Click-target data:
------------------------------------------------------------------------
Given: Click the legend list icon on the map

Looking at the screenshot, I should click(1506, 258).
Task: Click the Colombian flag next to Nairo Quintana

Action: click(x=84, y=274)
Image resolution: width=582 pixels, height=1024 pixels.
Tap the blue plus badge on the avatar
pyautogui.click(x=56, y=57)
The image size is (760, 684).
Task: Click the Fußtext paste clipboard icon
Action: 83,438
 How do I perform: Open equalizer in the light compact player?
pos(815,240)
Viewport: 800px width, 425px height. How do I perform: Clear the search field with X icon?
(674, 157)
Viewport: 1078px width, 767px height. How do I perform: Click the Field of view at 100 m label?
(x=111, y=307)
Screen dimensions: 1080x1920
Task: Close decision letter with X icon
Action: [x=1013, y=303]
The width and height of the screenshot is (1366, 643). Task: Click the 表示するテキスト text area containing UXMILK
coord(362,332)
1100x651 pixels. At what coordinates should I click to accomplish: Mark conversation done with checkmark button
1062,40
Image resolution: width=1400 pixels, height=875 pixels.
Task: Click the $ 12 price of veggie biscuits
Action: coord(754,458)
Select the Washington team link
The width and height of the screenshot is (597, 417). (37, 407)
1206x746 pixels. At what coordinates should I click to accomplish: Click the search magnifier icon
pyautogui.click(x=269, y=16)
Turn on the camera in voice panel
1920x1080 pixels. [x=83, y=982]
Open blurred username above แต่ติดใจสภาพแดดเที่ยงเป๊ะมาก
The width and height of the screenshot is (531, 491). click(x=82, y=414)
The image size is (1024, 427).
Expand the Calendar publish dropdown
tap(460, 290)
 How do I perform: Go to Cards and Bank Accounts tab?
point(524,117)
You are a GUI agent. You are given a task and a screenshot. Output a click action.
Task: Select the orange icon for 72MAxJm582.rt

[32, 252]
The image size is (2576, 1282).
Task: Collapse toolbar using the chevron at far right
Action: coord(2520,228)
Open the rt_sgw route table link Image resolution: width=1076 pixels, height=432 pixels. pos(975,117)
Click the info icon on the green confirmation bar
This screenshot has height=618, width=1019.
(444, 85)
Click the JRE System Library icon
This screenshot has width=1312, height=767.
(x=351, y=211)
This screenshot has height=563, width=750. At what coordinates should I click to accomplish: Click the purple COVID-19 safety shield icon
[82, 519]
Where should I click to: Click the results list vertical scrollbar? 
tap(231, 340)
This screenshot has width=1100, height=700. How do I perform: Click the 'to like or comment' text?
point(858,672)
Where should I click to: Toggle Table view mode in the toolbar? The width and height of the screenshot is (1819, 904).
------------------------------------------------------------------------
What you are asked to do: Copy the material above word for word, keeping every line unchanged.

The output:
Given: Click the legend list icon on the map

Looking at the screenshot, I should click(1506, 258).
Task: Click the Colombian flag next to Nairo Quintana

Action: click(x=84, y=274)
Image resolution: width=582 pixels, height=1024 pixels.
Tap the blue plus badge on the avatar
pyautogui.click(x=56, y=57)
The image size is (760, 684).
Task: Click the Fußtext paste clipboard icon
Action: 83,438
 How do I perform: Open equalizer in the light compact player?
pos(815,240)
Viewport: 800px width, 425px height. How do I perform: Clear the search field with X icon?
(674, 157)
Viewport: 1078px width, 767px height. How do I perform: Click the Field of view at 100 m label?
(x=111, y=307)
Screen dimensions: 1080x1920
Task: Close decision letter with X icon
Action: [x=1013, y=303]
The width and height of the screenshot is (1366, 643). Task: Click the 表示するテキスト text area containing UXMILK
coord(362,332)
1100x651 pixels. At what coordinates should I click to accomplish: Mark conversation done with checkmark button
1062,40
Image resolution: width=1400 pixels, height=875 pixels.
Task: Click the $ 12 price of veggie biscuits
Action: coord(754,458)
Select the Washington team link
The width and height of the screenshot is (597, 417). (37, 407)
1206x746 pixels. At what coordinates should I click to accomplish: Click the search magnifier icon
pyautogui.click(x=269, y=16)
Turn on the camera in voice panel
1920x1080 pixels. [x=83, y=982]
Open blurred username above แต่ติดใจสภาพแดดเที่ยงเป๊ะมาก
The width and height of the screenshot is (531, 491). click(x=82, y=414)
The image size is (1024, 427).
Expand the Calendar publish dropdown
tap(460, 290)
 How do I perform: Go to Cards and Bank Accounts tab?
point(524,117)
You are a GUI agent. You are given a task and a screenshot. Output a click action.
Task: Select the orange icon for 72MAxJm582.rt

[32, 252]
The image size is (2576, 1282).
Task: Collapse toolbar using the chevron at far right
Action: coord(2520,228)
Open the rt_sgw route table link Image resolution: width=1076 pixels, height=432 pixels. pos(975,117)
Click the info icon on the green confirmation bar
This screenshot has height=618, width=1019.
(444, 85)
Click the JRE System Library icon
This screenshot has width=1312, height=767.
(x=351, y=211)
This screenshot has height=563, width=750. At what coordinates should I click to accomplish: Click the purple COVID-19 safety shield icon
[82, 519]
Where should I click to: Click the results list vertical scrollbar? 
tap(231, 340)
This screenshot has width=1100, height=700. How do I perform: Click the 'to like or comment' text?
point(858,672)
Where should I click to: Toggle Table view mode in the toolbar? The width and height of the screenshot is (1819, 904).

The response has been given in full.